_TASK DIRECTIONS:_ Copy the entries below word for word, but omit any pictures they contain.

(Collected data entries)
....
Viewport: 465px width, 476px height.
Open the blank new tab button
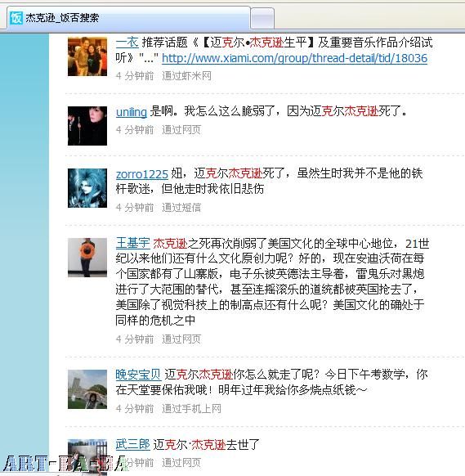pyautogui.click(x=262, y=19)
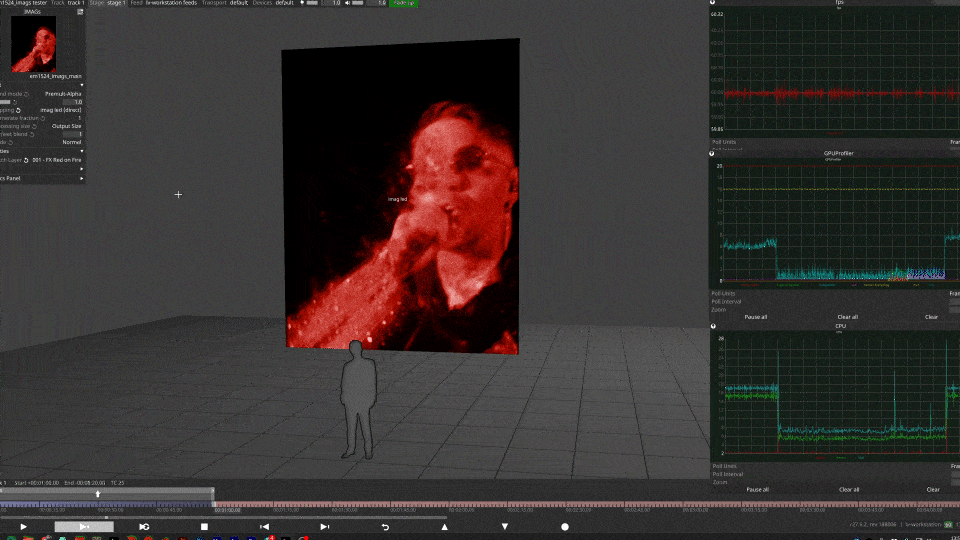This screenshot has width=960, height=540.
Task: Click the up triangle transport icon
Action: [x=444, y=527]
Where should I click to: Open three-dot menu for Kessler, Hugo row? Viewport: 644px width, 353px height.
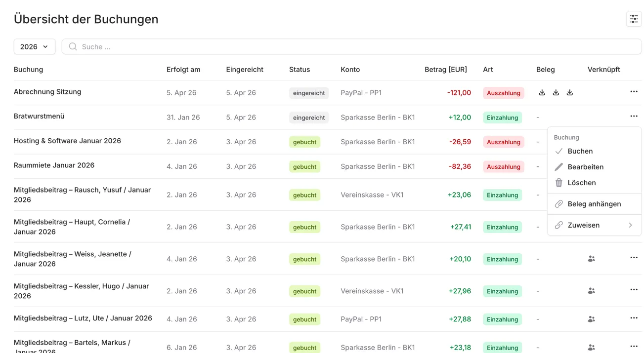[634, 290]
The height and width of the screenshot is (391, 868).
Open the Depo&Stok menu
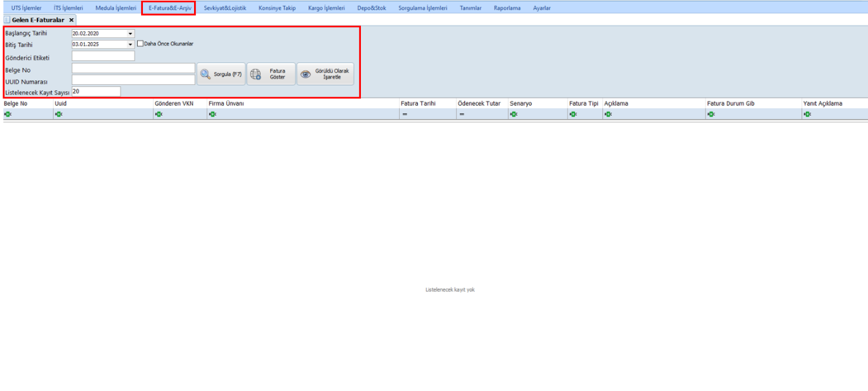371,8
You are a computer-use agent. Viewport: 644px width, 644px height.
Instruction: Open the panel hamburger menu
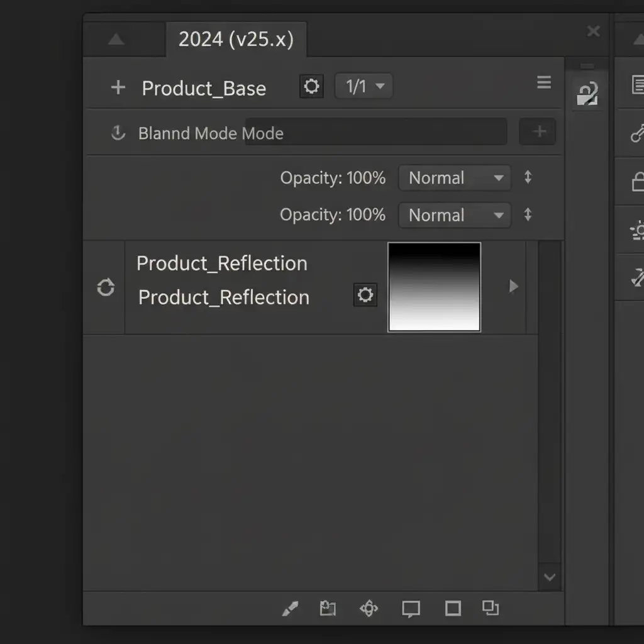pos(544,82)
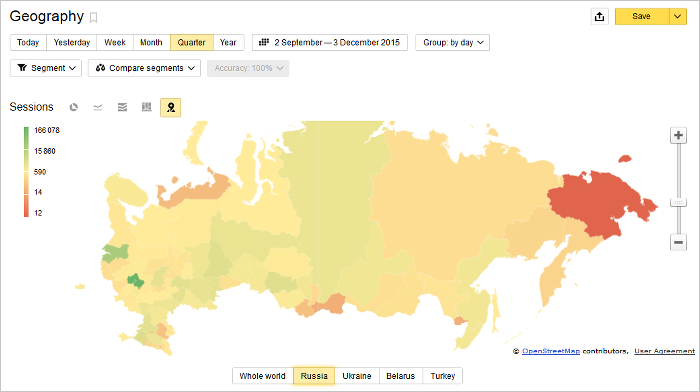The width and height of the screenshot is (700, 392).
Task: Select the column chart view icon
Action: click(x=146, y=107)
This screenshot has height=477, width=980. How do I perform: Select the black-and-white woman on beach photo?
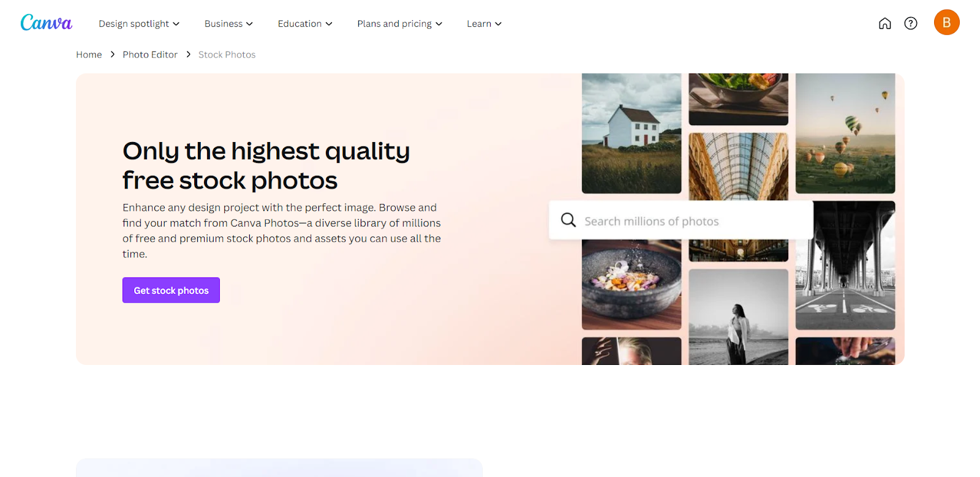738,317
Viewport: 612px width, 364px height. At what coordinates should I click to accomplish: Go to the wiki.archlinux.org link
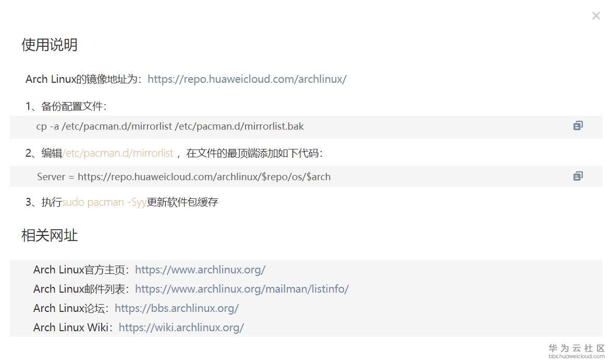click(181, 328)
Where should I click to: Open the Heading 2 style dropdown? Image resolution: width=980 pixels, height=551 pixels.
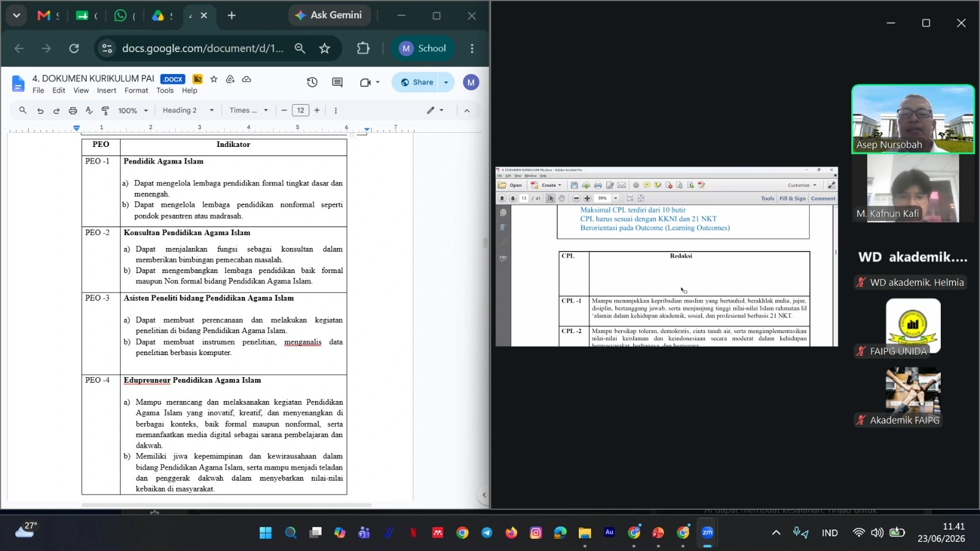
....
_RESPONSE TO THE EXERCISE:_
Viewport: 465px width, 476px height.
Open the blank new tab button
pyautogui.click(x=262, y=19)
This screenshot has width=960, height=540.
Task: Click the up triangle transport icon
Action: [x=444, y=527]
Where should I click to: Open three-dot menu for Kessler, Hugo row? Viewport: 644px width, 353px height.
[634, 290]
The height and width of the screenshot is (391, 868).
Open the Depo&Stok menu
371,8
You are a computer-use agent. Viewport: 644px width, 644px height.
Instruction: Open the panel hamburger menu
pos(544,82)
The width and height of the screenshot is (700, 392).
Task: Select the column chart view icon
Action: click(x=146, y=107)
This screenshot has height=477, width=980. How do I perform: Select the black-and-white woman on beach photo?
738,317
Viewport: 612px width, 364px height. At what coordinates should I click to accomplish: Go to the wiki.archlinux.org link
click(181, 328)
Where should I click to: Open the Heading 2 style dropdown? Image resolution: width=980 pixels, height=551 pixels.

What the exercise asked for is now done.